# SOURCE DOCUMENT
On April 12, Sweet Briar College and the Paris Center welcomed Jean-Luc Fromental, scriptwriter and director of the collection Denoël Graphic, and Marcelino Truong, illustrator, author, and painter, to speak about graphic novels. The discussion centered around the accessibility of this literary form, its capacity to create a universal, visual language, and how the graphic novel might allow disparate cultures and ideas to be understood by a larger, global audience.

The evening began with with Fromental’s defining of the graphic novel, a concept born in the States in the 60s, developing from the comic books of specifically adolescent entertainment to subject matter geared towards adults. It was a transition arriving primarily from a change in format, where the large pages of Tintin suddenly became the smaller booklets comparable to holding a novel in hand.

Truong spoke about this understanding of the graphic novel with specific reference to his two works Une si jolie petite guerre and Give Peace a Chance. The genre gave him the liberty to explore his family’s life in the context of the Vietnam War, and the multiple layers which exist in reading a graphic novel, allowing the text to be at once personal and historical, letting two narratives take place alongside one another simultaneously. In presenting a series of images which served as the inspiration for his work, Truong was able to contrast his particular perspective on reality with the artistic propaganda which continues to dominate the discussion of the Vietnam War.

# ENTRIES SUPPLIED

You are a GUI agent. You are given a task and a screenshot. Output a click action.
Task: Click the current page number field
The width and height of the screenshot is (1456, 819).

--

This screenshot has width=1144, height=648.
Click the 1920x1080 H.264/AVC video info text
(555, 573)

# AIM
Decide whether each statement agrees with the text about the graphic novel discussion, answering yes or no and quoting the deciding words of the text exactly. 1. The concept of the graphic novel was born in the States in the 60s. 2. The shift toward adult subject matter came primarily from a change in content. 3. The event with Fromental and Truong took place on April 12.

# ANSWER TO THIS TASK
1. Yes: "a concept born in the States in the 60s"
2. No: "It was a transition arriving primarily from a change in format"
3. Yes: "On April 12, Sweet Briar College and the Paris Center welcomed Jean-Luc Fromental"